In this paper, we leverage explanations from LLM to improve small reasoners in a multi-task learning framework. Extensive experiments on multiple reasoning tasks show our method can consistently and significantly outperform single-task finetuning baselines across explanation generation method, multi-task learning setups, training sample and small reasoner sizes, and can outperform strong finetuning/prompting a 60x larger GPT-3 on CommonsenseQA by up to 9.5% in accuracy. In addition, our model can generate high-quality explanations even compared to strong GPT-3 towards more explainable AI according to human evaluation.

Limitations

Our approach requires a multi-task learning finetuning approach to integrate explanations into small language models and will require tuning weight $\alpha$ on a development set, which will require more compute during hyper-parameter tuning process.

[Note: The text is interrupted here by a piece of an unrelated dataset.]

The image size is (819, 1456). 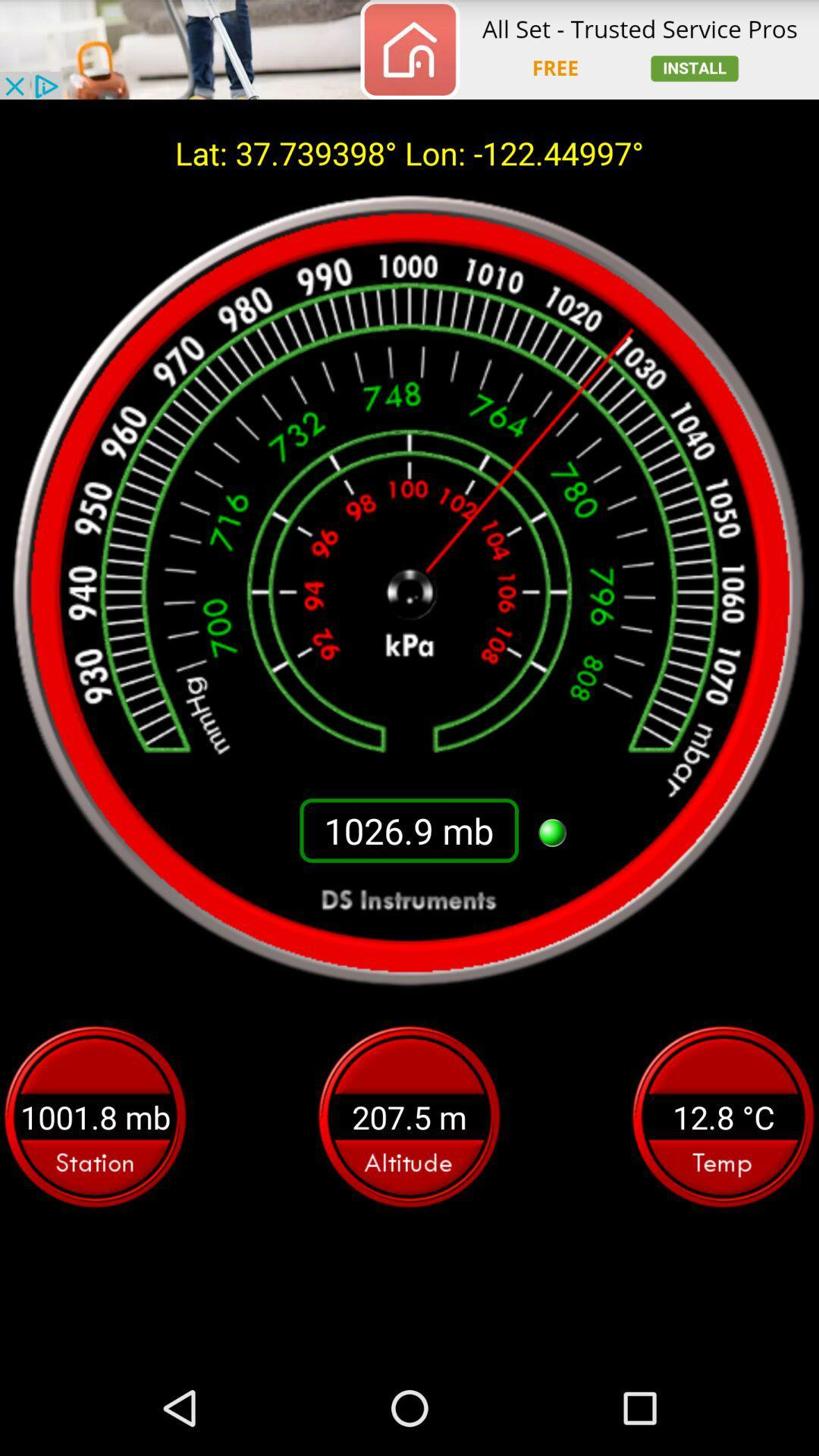 What do you see at coordinates (410, 49) in the screenshot?
I see `click the advertisement` at bounding box center [410, 49].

In addition, our work is constrained to textual reasoning problems, lacking more explorations in other reasoning tasks, e.g. symbolic reasoning and arithmetic reasoning, which we plan to leave as future work.

Ethics Statement

Our work is built on top of explanations generated from LLM, which have been observed to capture gender, race and religion biases (Brown et al., 2020; Lucy and Bamman, 2021; Abid et al., 2021). Generated explanations with these possible biases may be integrated into small models during finetuning process and be exposed when these small models generate explanations to justify their predictions. Therefore, our model could potentially share the same kinds of bias as the original LLM used for explanation generation. However, our multi-task learning framework naturally allows us to disable explanation generation and still enjoy performance gains by direct answer prediction without the risk of explicitly exposing these biases.

Acknowledgement

This research was sponsored in part by the DARPA PTG program. Any opinions, findings, and conclusions or recommendations expressed in this material are those of the authors and do not necessarily reflect the views of the funding agencies.

References

Appendix

Appendix A Prompt details

Here we provides prompts we use in our experiments. Our prompts on CommonsenseQA and StrategyQA datasets are based on (Zelikman et al., 2022) and (Wei et al., 2022b), respectively. Explanations in prompts for OpenbookQA are based on science facts in OpenbookQA dataset Github repository https://github.com/allenai/OpenBookQA.

Appendix B Explanation examples

Here we further provide three examples as shown in Figure 4, where both T5 and GPT-3 have incorrect predictions. We observe that in both example (b) and (c), T5 and GPT-3 have plausible predictions and explanations although their predictions are different from golden labels.